In the High Court at Nairobi (Milimani Law Courts)

Commercial and Tax

Commercial Appeal E022 of 2022

A Mabeya, J

May 5, 2023

Between

S & M Properties Limited

Appellant

and

MBA Construction Limited

Respondent

(Being an Appeal from the whole of the Ruling of the Hon. D.M Kivuti Principal Magistrate delivered on 4/2/2022 in Civil Suit No. E1473 of 2021 at the Chief Magistrate’s Court at Nairobi)

Judgment

1. The respondent filed the lower court suit against the appellant seeking payment of Kshs. 3,930,111/= and interest from 13/6/2018 until payment in full.

2. The appellant responded by filing the application dated 6/4/2021 seeking orders that the dispute be referred to arbitration in accordance with clause 45 of the agreement dated 7/2/2017.

3. The respondent opposed the application and the parties filed written submissions. Vide a ruling dated 4/2/2022, the trial court dismissed the application.

4. The appellant was aggrieved by that decision and filed the instant appeal vide the memorandum of appeal dated 1/3/2022 seeking to set aside the said ruling and have its application in the court below allowed.

5. The appeal was based on 5 grounds, the main being that the trial court erred in failing to consider the clause 45 of the contract between the parties. It was also contended that the trial court applied wrong principles, failed to consider the evidence on record, misapplied the law on separability and autonomy of an arbitration clause, and misinterpreted the law in finding that the appellant did not ably demonstrate that the dispute ought to be referred to arbitration.

6. The appeal was canvassed by way of written submissions. Those of the appellants were dated 16/5/2022 whereas those of the respondent were dated 24/5/2022. This Court has considered those submissions alongside together with entire record.

7. The main issue for determination is whether the lower court’s ruling ought to be set aside and the dispute between the parties referred to arbitration.

8. The appellant submitted that clause 45 of the agreement amounts to an arbitration agreement as provided for under section 4 of the Arbitration Act. That though the parties mutually terminated the contract, all disputes concerning the works whether abandoned or completed were to be referred to arbitration as per clause 45 of the JBC agreement. That the respondent’s dispute as per the plaint dated 11/1/2021 claimed for payment of the works allegedly completed under the main contract and the appellant denied, thus there was a dispute between the parties.

9. That in terms of section 17(1)(a) of the Arbitration Act, an arbitral clause is independent of the other terms of the contract and therefore survived the termination of the contract.

10. The respondent’s case on the other hand was that the agreement of 7/2/2017 was terminated by clause 6 of the second agreement of 14/5/2018, That therefore, the arbitration contract had no effect as per section 6(1) of the Arbitration Act. It was submitted that the mutual termination agreement rendered the arbitral clause and the entire agreement invalid.

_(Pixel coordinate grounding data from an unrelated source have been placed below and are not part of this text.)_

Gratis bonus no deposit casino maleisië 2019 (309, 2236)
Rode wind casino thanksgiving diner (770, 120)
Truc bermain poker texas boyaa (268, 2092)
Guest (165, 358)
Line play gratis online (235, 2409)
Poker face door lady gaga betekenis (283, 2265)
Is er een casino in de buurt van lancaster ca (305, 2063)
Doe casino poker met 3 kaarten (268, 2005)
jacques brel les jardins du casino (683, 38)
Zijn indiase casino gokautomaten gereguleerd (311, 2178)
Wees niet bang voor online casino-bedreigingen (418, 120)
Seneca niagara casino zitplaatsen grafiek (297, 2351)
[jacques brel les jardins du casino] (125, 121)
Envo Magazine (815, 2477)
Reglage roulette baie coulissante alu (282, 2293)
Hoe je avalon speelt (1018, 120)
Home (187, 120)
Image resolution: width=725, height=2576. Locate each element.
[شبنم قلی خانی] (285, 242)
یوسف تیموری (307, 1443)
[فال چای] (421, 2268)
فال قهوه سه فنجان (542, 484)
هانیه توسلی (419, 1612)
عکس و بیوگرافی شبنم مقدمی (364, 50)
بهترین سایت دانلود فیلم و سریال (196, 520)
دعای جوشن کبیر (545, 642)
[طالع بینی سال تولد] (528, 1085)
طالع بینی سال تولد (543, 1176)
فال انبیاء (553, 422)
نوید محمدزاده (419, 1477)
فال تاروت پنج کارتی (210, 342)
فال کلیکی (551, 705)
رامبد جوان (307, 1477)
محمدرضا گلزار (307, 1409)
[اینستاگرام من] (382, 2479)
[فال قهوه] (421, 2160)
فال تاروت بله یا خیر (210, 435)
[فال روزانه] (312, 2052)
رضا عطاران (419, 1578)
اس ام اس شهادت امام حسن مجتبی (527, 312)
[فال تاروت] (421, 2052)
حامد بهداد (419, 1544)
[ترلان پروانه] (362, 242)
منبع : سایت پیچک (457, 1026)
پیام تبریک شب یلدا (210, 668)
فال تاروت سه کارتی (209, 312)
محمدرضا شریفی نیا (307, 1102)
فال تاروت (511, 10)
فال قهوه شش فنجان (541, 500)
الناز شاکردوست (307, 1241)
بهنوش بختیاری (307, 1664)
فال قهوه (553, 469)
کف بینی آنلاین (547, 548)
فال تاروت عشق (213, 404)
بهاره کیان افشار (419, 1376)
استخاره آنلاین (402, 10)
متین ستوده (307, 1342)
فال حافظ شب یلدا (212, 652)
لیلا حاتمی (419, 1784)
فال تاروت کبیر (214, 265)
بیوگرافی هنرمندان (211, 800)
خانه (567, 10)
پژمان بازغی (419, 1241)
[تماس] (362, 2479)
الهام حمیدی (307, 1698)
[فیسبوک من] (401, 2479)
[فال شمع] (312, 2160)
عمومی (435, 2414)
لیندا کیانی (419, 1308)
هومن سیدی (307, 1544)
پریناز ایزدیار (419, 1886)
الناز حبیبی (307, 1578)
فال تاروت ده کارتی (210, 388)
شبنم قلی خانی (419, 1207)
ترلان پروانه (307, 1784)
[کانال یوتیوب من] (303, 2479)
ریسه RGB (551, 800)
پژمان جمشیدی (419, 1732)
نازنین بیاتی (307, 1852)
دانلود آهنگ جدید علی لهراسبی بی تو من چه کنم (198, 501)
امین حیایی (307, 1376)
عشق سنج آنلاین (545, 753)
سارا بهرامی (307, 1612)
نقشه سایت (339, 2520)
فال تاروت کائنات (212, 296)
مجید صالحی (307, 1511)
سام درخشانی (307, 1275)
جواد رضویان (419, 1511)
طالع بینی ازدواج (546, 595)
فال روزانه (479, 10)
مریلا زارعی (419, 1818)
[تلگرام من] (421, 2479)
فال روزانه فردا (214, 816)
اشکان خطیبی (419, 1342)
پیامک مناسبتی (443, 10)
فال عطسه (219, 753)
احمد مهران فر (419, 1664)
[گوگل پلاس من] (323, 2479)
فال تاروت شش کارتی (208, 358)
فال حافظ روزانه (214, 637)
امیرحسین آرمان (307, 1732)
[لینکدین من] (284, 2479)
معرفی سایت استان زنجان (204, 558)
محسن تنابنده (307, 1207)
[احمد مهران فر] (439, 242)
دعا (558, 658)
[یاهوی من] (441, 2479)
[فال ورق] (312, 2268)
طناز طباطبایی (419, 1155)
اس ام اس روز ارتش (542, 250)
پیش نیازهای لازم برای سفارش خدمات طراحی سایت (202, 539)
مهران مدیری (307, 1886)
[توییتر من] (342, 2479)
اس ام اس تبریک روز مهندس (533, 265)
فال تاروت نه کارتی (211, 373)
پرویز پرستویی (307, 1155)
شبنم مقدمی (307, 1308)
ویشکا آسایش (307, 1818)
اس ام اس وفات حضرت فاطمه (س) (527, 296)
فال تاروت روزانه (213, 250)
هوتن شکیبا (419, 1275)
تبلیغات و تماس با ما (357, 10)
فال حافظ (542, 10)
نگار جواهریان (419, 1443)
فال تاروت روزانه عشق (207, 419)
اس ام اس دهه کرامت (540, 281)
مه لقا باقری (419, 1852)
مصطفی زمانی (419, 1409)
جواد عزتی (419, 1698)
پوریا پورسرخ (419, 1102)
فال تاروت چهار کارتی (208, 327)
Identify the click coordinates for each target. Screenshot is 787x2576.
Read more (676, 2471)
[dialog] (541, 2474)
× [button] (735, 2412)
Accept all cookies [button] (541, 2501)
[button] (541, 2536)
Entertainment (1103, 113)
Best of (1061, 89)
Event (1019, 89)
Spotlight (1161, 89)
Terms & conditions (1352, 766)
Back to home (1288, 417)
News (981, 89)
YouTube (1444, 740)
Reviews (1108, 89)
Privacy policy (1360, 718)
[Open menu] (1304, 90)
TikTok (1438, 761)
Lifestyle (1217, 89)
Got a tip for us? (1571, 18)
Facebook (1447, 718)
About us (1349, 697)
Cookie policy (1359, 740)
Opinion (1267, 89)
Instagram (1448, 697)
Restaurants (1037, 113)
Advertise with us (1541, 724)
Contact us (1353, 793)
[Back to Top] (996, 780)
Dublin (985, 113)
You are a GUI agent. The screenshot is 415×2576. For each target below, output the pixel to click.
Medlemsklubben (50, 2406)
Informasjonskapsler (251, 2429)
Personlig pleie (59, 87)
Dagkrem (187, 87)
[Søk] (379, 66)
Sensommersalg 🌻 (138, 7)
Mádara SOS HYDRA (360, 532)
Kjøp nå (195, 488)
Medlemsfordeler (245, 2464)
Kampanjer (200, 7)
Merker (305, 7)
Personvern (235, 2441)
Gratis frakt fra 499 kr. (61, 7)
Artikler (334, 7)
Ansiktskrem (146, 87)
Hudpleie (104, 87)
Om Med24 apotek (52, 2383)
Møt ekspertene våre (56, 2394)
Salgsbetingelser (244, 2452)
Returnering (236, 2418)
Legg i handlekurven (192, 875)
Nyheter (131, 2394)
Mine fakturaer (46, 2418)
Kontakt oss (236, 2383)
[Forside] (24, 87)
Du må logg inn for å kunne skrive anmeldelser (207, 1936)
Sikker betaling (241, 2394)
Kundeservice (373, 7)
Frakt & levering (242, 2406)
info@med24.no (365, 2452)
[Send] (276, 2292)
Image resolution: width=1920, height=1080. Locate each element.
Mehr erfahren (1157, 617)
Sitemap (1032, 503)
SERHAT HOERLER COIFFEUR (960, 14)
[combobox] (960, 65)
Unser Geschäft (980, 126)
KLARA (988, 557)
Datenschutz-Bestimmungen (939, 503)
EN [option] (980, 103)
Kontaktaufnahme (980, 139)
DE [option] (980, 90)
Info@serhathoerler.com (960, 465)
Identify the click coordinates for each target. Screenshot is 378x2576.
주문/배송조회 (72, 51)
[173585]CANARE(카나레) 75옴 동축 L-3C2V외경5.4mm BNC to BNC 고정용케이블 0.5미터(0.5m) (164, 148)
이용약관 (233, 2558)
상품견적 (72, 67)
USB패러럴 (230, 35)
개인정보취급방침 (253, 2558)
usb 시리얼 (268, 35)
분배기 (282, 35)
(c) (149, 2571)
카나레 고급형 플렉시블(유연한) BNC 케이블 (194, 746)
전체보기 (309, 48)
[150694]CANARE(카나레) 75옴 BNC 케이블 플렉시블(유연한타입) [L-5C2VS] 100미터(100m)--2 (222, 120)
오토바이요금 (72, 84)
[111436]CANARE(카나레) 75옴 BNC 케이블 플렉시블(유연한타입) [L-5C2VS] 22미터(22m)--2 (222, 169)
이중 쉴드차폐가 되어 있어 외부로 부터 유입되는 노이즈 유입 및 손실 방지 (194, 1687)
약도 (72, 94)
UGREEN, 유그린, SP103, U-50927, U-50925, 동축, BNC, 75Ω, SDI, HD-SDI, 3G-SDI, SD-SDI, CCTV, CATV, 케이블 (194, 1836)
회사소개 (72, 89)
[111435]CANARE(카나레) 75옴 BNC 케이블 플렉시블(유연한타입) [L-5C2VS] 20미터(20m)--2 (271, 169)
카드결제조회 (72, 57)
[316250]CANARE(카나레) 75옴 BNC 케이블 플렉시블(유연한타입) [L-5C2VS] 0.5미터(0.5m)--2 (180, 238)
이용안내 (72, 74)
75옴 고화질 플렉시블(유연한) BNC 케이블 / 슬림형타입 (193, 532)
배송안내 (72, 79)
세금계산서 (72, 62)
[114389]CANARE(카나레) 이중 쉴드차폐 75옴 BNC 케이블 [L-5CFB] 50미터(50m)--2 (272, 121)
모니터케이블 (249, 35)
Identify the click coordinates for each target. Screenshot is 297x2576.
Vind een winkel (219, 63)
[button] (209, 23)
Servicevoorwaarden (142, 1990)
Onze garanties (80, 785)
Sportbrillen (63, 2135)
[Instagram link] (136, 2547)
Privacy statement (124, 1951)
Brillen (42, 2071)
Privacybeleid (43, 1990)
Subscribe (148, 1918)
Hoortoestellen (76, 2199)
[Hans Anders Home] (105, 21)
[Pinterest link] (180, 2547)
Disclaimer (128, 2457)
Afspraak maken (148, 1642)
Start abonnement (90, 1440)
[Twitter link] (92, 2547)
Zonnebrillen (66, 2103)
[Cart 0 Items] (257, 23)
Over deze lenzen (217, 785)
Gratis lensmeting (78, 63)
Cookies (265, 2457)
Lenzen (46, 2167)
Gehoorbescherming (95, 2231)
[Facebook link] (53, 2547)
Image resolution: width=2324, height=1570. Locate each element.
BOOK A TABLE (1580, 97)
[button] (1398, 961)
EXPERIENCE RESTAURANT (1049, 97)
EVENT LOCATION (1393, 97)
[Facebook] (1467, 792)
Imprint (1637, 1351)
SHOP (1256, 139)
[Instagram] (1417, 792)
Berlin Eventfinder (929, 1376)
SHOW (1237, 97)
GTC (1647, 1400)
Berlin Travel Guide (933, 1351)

11. That the appellant also repudiated clause 45 by failing to adhere to the process set out therein. The clause required that a dispute be notified in writing by either party together with a request to submit it to arbitration and agree to the appointment of an arbitrator within 30 days of the notice.

12. That the appellant was also in breach of clause 45. 3 which stopped a party from commencing any dispute unless a notice of dispute had been issued within 90 days of the discovery of dispute. That clause 45. 4 also provided that the parties were to first attempt an amicable settlement without a third-party before commencing arbitration thus the appellant was in further breach thereof. That all these indicated that the appellant had no intention of adhering to the arbitral clause in the terminated contract.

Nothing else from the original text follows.